A warning sign

Sanitization Warning

Security is a critical aspect of web development. When rendering user-provided Markdown, it's essential to understand the risks and take appropriate measures.

The Risk

Consider the following Markdown input from a malicious user:

[Click me!](javascript:alert('XSS Attack!'))

Or even more directly:

<script>alert('XSS Attack!');</script>

Without sanitization, this will render a link or script that executes arbitrary JavaScript in the user's browser. This can be used to steal session cookies, redirect users to phishing sites, or perform other malicious actions.

How to Protect Yourself

You must use a third-party HTML sanitizer library to clean the output from Markdown Maestro before rendering it in your application.
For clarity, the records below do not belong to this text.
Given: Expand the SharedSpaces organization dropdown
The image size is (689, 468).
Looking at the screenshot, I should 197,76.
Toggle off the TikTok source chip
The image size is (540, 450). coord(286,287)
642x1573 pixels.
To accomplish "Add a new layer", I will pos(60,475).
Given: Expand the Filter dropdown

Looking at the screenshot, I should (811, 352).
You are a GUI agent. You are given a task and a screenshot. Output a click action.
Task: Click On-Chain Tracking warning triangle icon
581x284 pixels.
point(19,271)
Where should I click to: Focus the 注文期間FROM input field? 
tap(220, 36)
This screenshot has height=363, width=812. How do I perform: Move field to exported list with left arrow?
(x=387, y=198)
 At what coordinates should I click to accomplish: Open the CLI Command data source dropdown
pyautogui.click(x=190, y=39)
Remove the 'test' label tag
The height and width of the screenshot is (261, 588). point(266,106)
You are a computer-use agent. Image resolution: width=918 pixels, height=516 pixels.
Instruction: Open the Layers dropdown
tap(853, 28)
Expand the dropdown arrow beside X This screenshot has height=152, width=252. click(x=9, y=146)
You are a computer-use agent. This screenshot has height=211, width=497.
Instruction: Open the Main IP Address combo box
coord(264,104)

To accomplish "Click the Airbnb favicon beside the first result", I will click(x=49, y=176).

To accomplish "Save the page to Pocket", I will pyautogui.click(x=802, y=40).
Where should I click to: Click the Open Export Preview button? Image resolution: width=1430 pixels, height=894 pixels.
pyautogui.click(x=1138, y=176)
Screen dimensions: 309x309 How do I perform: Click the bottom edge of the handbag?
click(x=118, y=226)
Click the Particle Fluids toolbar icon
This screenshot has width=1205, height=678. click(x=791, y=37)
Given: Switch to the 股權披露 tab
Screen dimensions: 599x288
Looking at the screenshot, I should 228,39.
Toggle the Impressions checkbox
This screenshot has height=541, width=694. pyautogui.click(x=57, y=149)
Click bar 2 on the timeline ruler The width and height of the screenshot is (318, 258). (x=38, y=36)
One popular and well-maintained library is DOMPurify.

Example with DOMPurify

First, install DOMPurify:

npm install dompurify

Then, use it to sanitize the HTML output:

import { maestro } from 'markdown-maestro';
import DOMPurify from 'dompurify';

// Untrusted user input
const untrustedMarkdown = '<script>alert("XSS!");</script>';

// 1. Parse the Markdown
const dirtyHtml = maestro(untrustedMarkdown);

// 2. Sanitize the HTML
const cleanHtml = DOMPurify.sanitize(dirtyHtml);

// Now it's safe to render 'cleanHtml'
console.log(cleanHtml); // Output: (empty string)

By implementing a sanitization step, you ensure that any harmful code is stripped from the output, protecting both your application and your users.